(Passage shown):
------------------------

Overtime rules can get complicated. The FLSA (Federal Labor Standards Act) requires employers to pay nonexempt employees one and a half times their standard hourly wage if they work over 40 hours per week. This is pretty straight forward if your employee is performing one job at your company. But what if you own two separate companies and one employee performs work for both and exceeds 40 hours per week. Are you as an employer responsible for paying overtime? The short answer is yes. But let’s examine this a little further.
The FLSA states that more than one employer may employ an individual in the same workweek, but if those employers are not completely separate and they have a joint employer relationship, both of them are responsible for compliance with the overtime provisions in the FLSA. According to 29 CFR 791.2, "(a) determination of whether the employment by the employers is to be considered joint employment or separate and distinct employment for purposes of the act depends upon all the facts in the particular case. If all the relevant facts establish that two or more employers are acting entirely independently of each other and are completely disassociated with respect to the employment of a particular employee, who during the same workweek performs work for more than one employer, each employer may disregard all work performed by the employee for the other employer (or employers) in determining his own responsibilities under the Act. On the other hand, if the facts establish that the employee is employed jointly by two or more employers, i.e., that employment by one employer is not completely disassociated from employment by the other employer(s), all of the employee's work for all of the joint employers during the workweek is considered as one employment for purposes of the Act."

------------------------

(Study questions):
1: In the overtime passage, reproduce the text starting at "Overtime rules can" and ending at "a little further.", substituting "simple" for "straight forward".
2: Translate this sentence from the overtime passage into Spanish: "The short answer is yes."
3: According to the overtime passage, what rate must employers pay nonexempt employees who work over 40 hours per week?

(Collected data):
------------------------

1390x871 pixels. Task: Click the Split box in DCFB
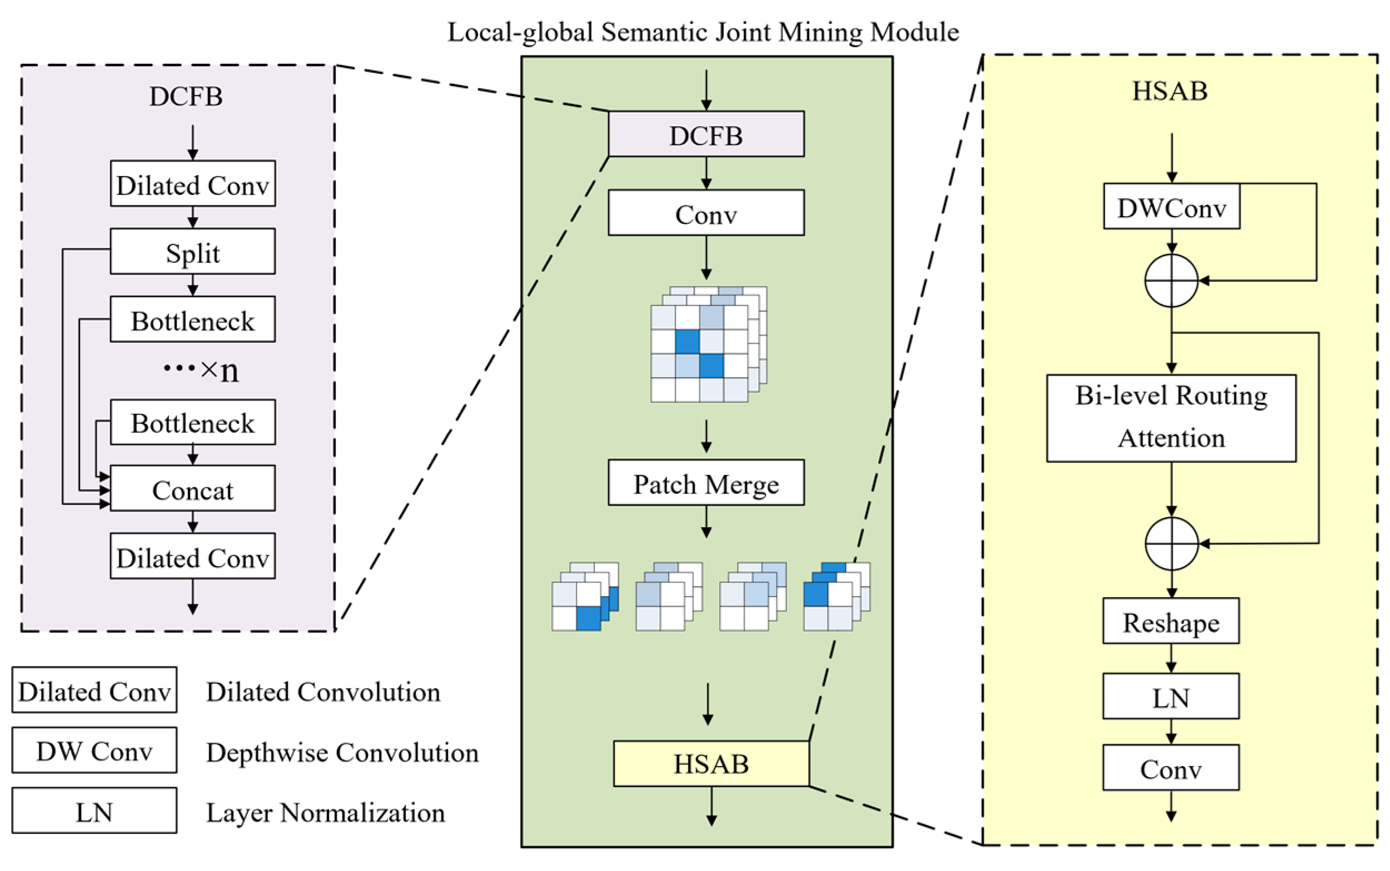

------------------------

(Exercise responses):
1:
Overtime rules can get complicated. The FLSA (Federal Labor Standards Act) requires employers to pay nonexempt employees one and a half times their standard hourly wage if they work over 40 hours per week. This is pretty simple if your employee is performing one job at your company. But what if you own two separate companies and one employee performs work for both and exceeds 40 hours per week. Are you as an employer responsible for paying overtime? The short answer is yes. But let’s examine this a little further.

2: La respuesta corta es sí.

3: One and a half times their standard hourly wage.